> **What is expected**
Please repeat the listing verbatim, from the line containing "terminal-line: Local: http://localhost:3000/." through the line containing "info-row-text: 广告主名称：提米映画搜索... is".

> **Data for this task**

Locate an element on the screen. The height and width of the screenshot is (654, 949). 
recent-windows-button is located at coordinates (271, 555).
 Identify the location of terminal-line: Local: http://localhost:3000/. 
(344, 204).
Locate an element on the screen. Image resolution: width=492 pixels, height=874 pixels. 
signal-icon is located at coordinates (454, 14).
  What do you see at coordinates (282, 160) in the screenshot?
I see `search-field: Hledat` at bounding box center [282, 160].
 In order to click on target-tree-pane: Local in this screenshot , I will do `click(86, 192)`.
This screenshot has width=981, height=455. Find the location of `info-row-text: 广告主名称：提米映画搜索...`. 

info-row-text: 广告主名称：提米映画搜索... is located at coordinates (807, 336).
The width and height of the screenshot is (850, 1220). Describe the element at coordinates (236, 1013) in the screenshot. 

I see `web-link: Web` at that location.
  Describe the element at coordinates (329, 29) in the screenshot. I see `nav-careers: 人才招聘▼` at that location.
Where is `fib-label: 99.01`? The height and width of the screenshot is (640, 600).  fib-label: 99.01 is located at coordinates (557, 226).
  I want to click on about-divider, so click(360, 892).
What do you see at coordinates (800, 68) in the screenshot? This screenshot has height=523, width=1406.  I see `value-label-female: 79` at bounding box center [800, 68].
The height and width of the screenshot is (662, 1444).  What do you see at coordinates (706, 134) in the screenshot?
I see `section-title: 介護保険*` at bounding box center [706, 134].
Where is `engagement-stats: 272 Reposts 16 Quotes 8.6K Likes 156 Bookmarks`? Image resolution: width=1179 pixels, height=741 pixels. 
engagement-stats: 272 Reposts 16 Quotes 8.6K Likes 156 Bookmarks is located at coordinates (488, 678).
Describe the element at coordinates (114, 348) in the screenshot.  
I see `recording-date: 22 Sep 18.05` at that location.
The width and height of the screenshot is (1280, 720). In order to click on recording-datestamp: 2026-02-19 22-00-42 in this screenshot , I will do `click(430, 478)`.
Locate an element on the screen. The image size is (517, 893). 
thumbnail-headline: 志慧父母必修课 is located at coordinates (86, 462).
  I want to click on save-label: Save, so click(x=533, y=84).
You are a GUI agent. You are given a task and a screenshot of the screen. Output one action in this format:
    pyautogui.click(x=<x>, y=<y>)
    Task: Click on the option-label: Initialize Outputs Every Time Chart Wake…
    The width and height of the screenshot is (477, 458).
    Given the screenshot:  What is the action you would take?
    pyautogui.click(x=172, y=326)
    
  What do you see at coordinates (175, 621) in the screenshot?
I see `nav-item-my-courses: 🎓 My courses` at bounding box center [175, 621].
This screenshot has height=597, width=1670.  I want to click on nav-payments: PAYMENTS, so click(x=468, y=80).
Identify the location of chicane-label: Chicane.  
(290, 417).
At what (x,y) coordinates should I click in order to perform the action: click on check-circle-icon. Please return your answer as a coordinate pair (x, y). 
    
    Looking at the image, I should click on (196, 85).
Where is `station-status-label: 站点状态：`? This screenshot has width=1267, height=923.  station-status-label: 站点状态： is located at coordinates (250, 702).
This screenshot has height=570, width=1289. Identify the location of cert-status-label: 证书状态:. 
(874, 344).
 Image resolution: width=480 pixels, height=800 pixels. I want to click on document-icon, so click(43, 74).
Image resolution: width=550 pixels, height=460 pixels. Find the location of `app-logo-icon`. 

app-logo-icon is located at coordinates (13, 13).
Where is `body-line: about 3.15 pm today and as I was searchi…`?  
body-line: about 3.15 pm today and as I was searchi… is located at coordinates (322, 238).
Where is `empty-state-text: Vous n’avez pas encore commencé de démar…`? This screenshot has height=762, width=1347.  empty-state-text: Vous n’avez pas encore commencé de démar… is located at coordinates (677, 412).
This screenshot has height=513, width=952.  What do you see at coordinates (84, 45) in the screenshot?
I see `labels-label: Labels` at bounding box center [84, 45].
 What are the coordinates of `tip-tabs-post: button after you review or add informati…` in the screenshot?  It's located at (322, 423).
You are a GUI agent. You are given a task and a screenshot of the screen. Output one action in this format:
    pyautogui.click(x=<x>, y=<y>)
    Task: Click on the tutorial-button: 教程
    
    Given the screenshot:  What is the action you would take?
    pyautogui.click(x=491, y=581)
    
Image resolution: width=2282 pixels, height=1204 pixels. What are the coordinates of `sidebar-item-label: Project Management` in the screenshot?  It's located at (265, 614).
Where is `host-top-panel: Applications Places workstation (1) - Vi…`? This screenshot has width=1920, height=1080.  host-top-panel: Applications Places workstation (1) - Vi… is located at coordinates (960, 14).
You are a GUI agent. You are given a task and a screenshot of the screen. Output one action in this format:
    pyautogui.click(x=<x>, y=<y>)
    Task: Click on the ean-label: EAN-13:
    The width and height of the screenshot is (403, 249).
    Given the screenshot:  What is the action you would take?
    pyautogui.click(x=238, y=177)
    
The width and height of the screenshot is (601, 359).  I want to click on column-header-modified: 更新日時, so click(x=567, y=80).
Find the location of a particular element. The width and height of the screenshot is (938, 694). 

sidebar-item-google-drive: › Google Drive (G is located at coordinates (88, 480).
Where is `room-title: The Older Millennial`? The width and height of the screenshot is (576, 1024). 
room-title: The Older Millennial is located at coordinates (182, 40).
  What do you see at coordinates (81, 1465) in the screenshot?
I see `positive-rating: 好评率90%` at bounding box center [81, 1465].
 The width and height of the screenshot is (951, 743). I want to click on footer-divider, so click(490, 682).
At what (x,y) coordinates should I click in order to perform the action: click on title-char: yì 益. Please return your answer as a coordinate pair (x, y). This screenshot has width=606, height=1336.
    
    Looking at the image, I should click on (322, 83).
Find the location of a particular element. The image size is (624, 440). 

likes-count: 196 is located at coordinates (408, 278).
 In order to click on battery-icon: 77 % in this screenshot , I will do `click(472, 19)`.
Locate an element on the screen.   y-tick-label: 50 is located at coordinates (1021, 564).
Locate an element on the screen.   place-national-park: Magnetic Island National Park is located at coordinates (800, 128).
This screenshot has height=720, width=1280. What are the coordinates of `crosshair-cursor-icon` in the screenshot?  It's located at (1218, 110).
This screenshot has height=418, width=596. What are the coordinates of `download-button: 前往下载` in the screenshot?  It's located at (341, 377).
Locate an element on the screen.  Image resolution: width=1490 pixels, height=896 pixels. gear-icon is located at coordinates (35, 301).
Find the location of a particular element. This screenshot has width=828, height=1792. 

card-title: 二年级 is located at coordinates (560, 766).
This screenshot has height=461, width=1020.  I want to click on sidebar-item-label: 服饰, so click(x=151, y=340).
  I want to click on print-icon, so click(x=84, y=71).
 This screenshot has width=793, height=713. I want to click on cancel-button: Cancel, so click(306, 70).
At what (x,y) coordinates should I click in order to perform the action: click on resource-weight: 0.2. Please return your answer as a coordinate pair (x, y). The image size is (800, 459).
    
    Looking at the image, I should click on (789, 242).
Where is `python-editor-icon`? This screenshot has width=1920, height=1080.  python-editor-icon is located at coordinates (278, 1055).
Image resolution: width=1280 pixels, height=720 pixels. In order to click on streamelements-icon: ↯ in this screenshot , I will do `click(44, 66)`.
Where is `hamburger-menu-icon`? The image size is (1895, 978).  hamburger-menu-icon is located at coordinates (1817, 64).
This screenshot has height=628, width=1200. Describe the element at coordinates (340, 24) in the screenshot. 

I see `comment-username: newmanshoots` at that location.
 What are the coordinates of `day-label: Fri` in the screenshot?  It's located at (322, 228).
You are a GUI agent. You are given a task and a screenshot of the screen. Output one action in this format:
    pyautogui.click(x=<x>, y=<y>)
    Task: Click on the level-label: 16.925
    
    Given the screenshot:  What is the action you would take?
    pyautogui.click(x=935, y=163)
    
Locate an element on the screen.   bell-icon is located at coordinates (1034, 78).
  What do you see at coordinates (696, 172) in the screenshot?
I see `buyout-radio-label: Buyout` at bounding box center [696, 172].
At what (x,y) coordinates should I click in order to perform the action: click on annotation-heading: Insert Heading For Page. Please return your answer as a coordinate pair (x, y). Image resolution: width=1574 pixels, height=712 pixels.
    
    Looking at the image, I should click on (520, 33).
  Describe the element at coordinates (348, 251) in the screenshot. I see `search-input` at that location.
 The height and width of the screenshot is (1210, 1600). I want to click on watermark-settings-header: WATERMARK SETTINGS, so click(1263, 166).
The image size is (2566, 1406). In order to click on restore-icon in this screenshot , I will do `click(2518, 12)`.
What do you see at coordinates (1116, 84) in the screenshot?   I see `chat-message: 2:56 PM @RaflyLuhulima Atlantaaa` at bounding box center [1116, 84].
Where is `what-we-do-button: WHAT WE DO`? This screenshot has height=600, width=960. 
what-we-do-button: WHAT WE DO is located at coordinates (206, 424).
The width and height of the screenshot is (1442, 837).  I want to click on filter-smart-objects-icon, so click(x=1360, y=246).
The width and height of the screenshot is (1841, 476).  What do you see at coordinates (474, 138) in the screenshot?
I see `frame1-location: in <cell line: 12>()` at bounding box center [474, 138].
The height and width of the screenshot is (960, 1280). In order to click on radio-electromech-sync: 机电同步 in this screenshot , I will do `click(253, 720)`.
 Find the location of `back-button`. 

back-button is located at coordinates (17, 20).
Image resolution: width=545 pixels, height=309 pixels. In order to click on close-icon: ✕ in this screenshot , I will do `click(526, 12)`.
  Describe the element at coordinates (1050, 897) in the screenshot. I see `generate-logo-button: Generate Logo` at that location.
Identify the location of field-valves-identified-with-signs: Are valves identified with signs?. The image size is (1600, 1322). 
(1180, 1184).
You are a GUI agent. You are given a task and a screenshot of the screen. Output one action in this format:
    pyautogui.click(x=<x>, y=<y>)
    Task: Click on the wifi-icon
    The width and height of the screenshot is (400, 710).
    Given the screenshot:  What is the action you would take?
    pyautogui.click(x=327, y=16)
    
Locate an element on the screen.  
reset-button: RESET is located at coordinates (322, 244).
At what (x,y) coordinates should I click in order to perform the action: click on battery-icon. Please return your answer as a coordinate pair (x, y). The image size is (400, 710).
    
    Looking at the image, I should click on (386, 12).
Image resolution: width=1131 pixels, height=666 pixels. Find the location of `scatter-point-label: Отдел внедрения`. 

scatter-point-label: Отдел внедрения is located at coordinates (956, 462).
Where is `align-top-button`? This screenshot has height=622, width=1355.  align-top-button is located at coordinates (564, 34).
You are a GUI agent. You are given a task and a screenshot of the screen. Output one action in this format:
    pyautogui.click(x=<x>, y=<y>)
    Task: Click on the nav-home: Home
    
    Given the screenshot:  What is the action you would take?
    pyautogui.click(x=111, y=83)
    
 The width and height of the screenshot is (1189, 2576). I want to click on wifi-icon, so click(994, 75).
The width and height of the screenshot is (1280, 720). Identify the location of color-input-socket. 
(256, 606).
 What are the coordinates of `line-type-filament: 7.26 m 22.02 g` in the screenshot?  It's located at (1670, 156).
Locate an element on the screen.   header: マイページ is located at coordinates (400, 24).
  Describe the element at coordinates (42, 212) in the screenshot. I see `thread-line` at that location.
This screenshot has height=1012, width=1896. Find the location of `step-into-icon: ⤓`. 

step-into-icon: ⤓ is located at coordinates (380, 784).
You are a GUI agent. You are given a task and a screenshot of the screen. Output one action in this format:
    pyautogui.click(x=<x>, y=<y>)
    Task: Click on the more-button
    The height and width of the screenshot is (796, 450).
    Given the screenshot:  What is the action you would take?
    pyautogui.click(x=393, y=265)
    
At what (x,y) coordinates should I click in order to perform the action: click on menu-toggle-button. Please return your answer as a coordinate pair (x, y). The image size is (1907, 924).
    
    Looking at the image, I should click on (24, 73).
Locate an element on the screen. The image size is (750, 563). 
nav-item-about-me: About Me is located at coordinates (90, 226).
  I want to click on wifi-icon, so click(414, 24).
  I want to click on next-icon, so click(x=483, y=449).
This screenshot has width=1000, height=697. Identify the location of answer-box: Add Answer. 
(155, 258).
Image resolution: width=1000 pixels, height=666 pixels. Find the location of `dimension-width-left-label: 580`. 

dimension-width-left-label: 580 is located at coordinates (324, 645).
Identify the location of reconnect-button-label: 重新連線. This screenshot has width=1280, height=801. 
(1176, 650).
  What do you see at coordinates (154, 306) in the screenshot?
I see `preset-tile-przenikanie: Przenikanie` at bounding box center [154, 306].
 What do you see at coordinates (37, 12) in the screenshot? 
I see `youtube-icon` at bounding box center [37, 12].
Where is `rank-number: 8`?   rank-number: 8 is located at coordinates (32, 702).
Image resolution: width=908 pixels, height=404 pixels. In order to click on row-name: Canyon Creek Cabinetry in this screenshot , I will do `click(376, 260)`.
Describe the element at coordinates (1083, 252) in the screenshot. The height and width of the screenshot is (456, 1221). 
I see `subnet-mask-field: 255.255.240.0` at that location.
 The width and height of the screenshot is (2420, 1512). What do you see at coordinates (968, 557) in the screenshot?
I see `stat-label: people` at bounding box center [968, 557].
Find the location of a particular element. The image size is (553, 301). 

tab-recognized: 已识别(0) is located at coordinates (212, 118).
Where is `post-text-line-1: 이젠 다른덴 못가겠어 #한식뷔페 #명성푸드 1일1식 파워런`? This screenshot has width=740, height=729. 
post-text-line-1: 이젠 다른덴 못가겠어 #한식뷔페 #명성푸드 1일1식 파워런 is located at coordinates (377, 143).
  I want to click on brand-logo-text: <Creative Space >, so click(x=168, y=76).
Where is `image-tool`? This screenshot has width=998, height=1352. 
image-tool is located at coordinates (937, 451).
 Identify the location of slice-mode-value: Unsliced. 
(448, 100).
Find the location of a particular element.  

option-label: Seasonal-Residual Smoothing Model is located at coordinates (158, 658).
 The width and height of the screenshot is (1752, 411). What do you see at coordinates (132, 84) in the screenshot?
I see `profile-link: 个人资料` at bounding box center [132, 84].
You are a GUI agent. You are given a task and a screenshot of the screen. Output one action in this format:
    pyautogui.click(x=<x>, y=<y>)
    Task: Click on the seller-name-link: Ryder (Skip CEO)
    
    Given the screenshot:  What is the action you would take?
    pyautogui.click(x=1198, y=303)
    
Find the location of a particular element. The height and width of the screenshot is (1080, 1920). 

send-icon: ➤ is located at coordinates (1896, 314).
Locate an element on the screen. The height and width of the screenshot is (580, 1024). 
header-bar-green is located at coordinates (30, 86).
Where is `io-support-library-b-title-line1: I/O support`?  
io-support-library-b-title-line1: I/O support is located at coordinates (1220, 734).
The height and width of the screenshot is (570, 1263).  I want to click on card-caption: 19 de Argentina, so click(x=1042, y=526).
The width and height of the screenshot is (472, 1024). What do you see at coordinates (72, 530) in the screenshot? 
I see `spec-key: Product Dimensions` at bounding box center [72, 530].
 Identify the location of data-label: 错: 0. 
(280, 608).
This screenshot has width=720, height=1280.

> **Task response**
 Identify the location of terminal-line: Local: http://localhost:3000/. 
(344, 204).
Locate an element on the screen. Image resolution: width=492 pixels, height=874 pixels. 
signal-icon is located at coordinates (454, 14).
  What do you see at coordinates (282, 160) in the screenshot?
I see `search-field: Hledat` at bounding box center [282, 160].
 In order to click on target-tree-pane: Local in this screenshot , I will do `click(86, 192)`.
This screenshot has width=981, height=455. Find the location of `info-row-text: 广告主名称：提米映画搜索...`. 

info-row-text: 广告主名称：提米映画搜索... is located at coordinates (807, 336).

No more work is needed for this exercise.